Service Availability SLAs
The third type of SLA is probably the most important as it relates directly to the end users' overall experience and expectation. A good example of this is the evolution of the telephone within a corporation. When private PBX solutions first became available in the 1970s, the telephone company installed equipment in the customer's basement and placed telephones on each user's desk.

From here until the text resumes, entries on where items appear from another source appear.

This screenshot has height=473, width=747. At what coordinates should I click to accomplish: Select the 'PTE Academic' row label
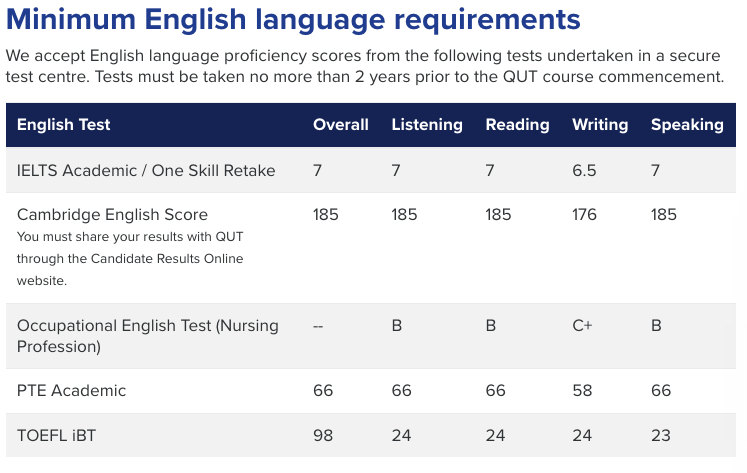(72, 390)
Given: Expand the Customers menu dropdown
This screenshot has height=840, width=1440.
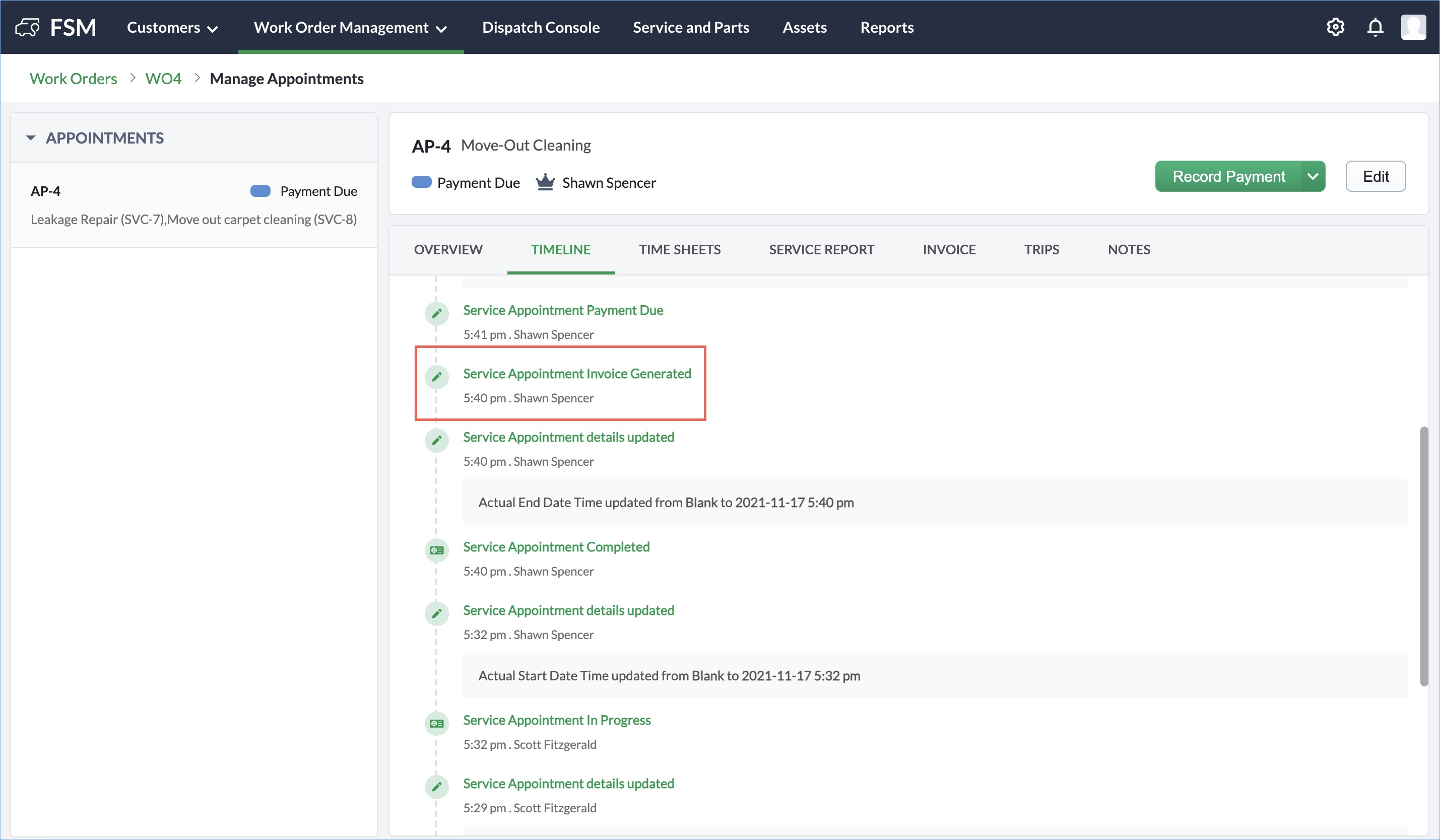Looking at the screenshot, I should (x=172, y=27).
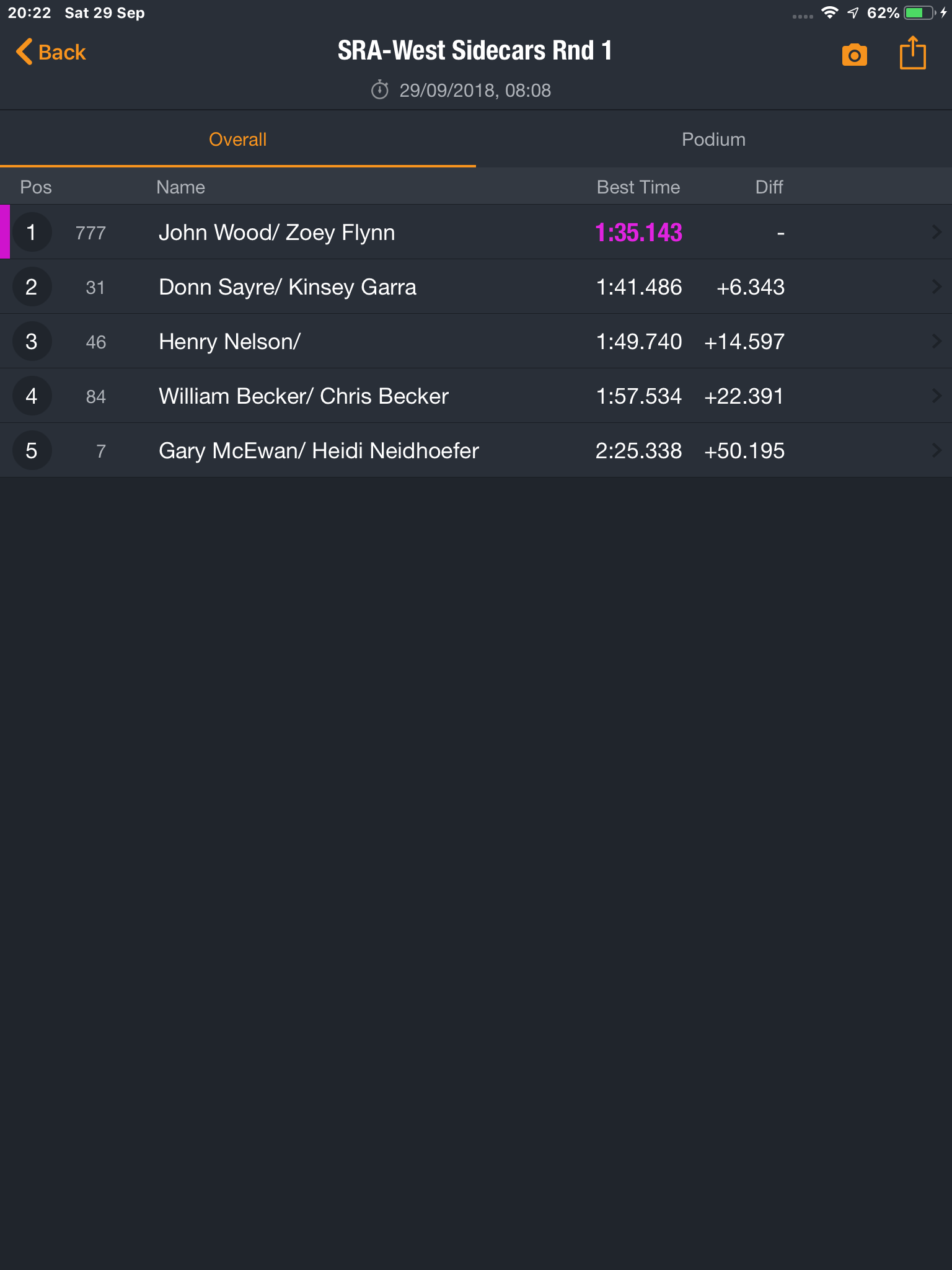The height and width of the screenshot is (1270, 952).
Task: Tap the position 5 circle badge
Action: 32,451
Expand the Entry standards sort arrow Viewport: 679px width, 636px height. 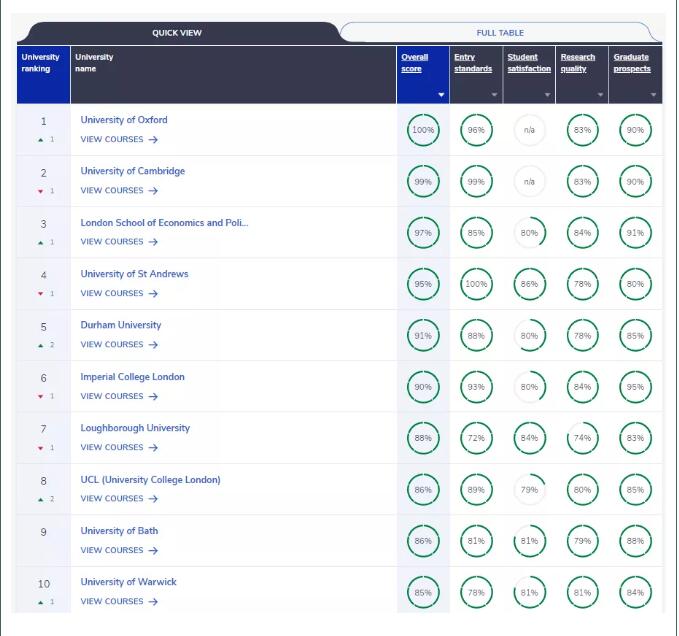494,95
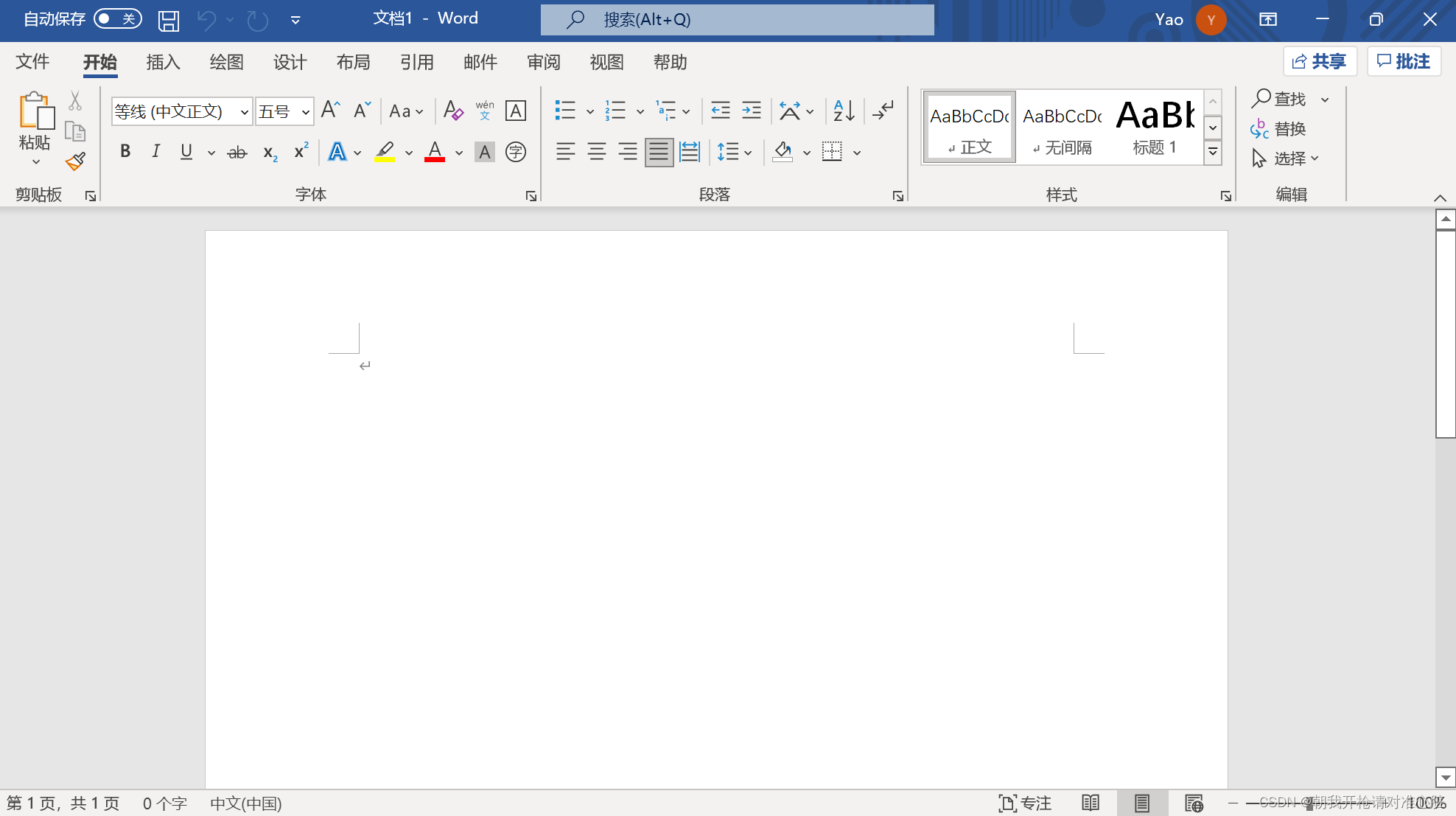Toggle Italic formatting
The width and height of the screenshot is (1456, 816).
click(x=155, y=152)
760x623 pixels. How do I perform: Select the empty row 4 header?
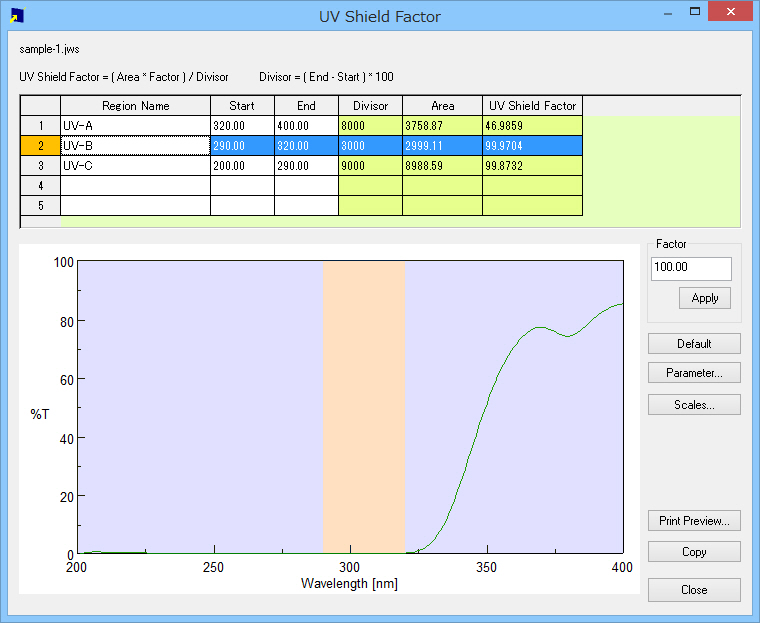coord(41,186)
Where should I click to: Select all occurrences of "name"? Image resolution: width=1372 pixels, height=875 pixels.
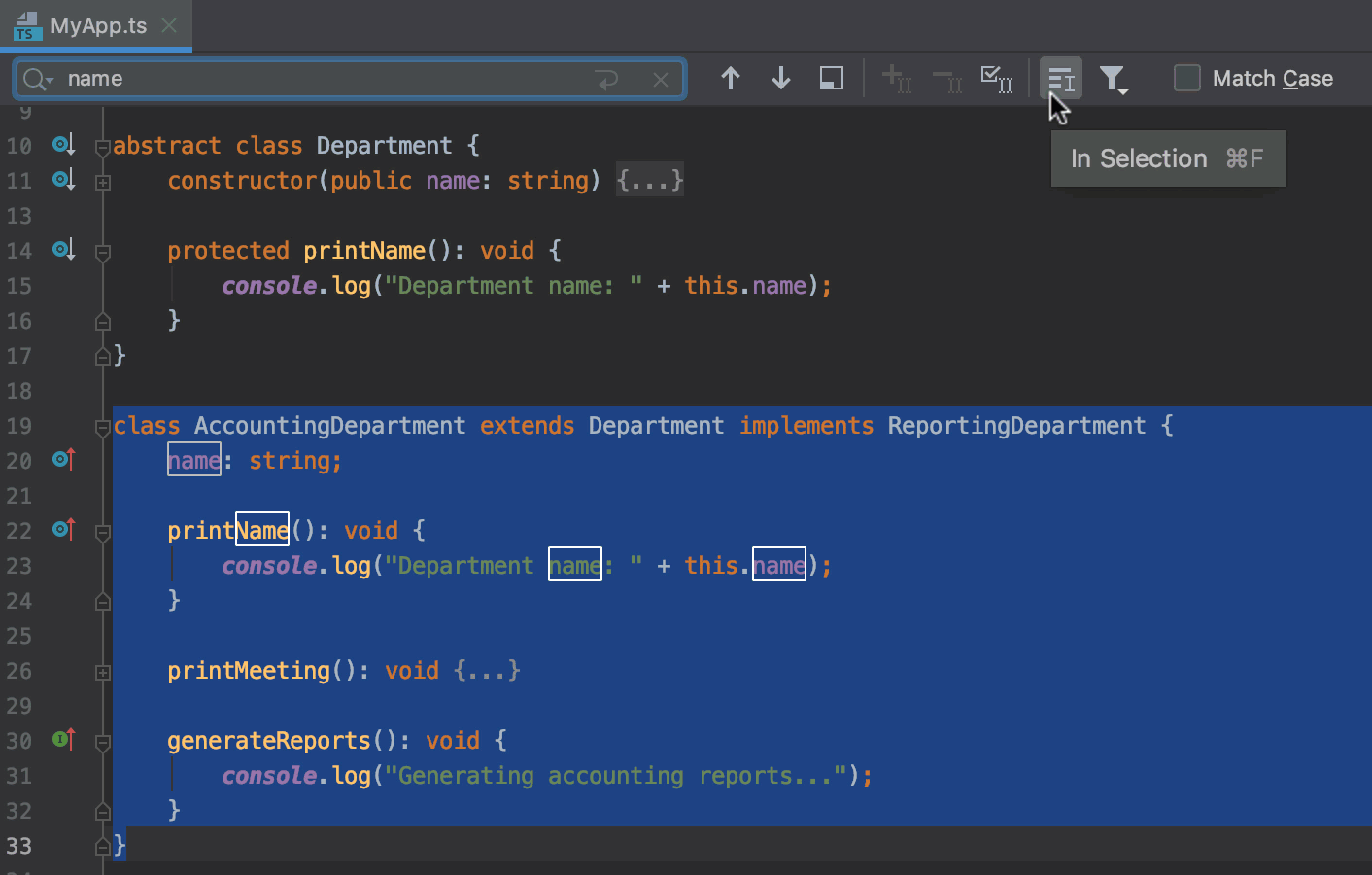pos(997,78)
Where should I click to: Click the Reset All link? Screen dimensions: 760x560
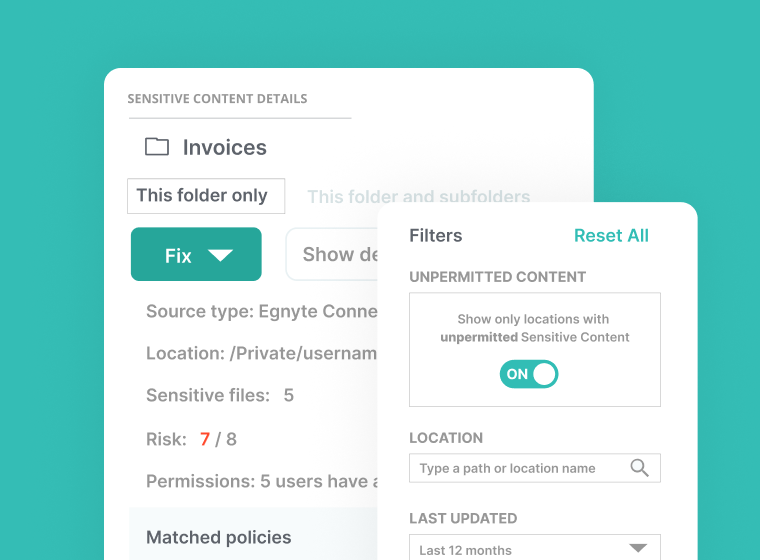tap(611, 236)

The corporate telephone was for all intents and purposes part of the telephone company's own infrastructure which attracted the same aggressive SLAs for availability. What this meant to end users was each time they lifted the receiver, they expected to hear a dial tone. Telephone companies achieved this high service availability SLA by installing generators, batteries and military specification components with a wide range of operating temperature and redundant connections to the local exchange. This was effectively an infrastructure SLA held with the customer.
After the break up of the central telephone company in many countries, the designation of the network termination equipment (NTE) and customer premises equipment (CPE) was created. For the first time, a demarcation was created where the Telco's SLA area of responsibility (NTE) finished and the customers began (CPE). Customers, could for the first time connect their own switching equipment directly to the telephone exchange. However, they were now responsible for the end user SLA.
Enterprise class PBXs soon filled the gap left by the telephone company and soon after internet protocol (IP) telephony took over as the next generation of critical data services was handled by the enterprise itself. The deployment of IP telephony has a considerable initial overhead in terms of hardware redundancy, QoS (Quality of Service) assurance, and network services (DHCP, DNS, TFTP). Lifting the receiver today and hearing a dial-tone is the combination of a network service, Hardware infrastructure and Software application.
The end user expectation is such, that based on history, the implied SLA which is expected from any telephone (with the exception of cellphones) is generally about 99.9999%. This makes the establishment of service availability SLAs even more critical than hardware availability SLAs because the nature of applications and network services are more unpredictable than the break- fix nature of networking hardware.
Some Network Management systems provide the ability to track the response time of applications. This allows granular SLAs to be established on the expected performance of applications. This type of SLA is known as a application KPI (Key Performance Indicator).
SLAs and Escalation
A SLA is worthless unless there is an escalation process attached to it. SLAs are time based and if this boundary is broken a process of escalation which everyone in the organisation knows must happen. I have worked for organisations where a critical weekend SLA was missed and the case was escalated to the department manager who was on vacation, then a vice president who was out of phone coverage and finally to the organisation's chief executive officer (CEO). When a SLA is escalated that far up the food chain, you know the response is not going to be favourable for the team working that shift!
You can Summarise the Three Types of SLAs for IT Management as Follows:
Operational Service Level - Held with the customer or end user of the system or solution. Infrastructure Service Level - Held with the Hardware design, redundancy, and with the support organisation looking after it. Service Availability Service Level - The end users perception of service availability, a combination of infrastructure and application availability. Often measured using KPIs.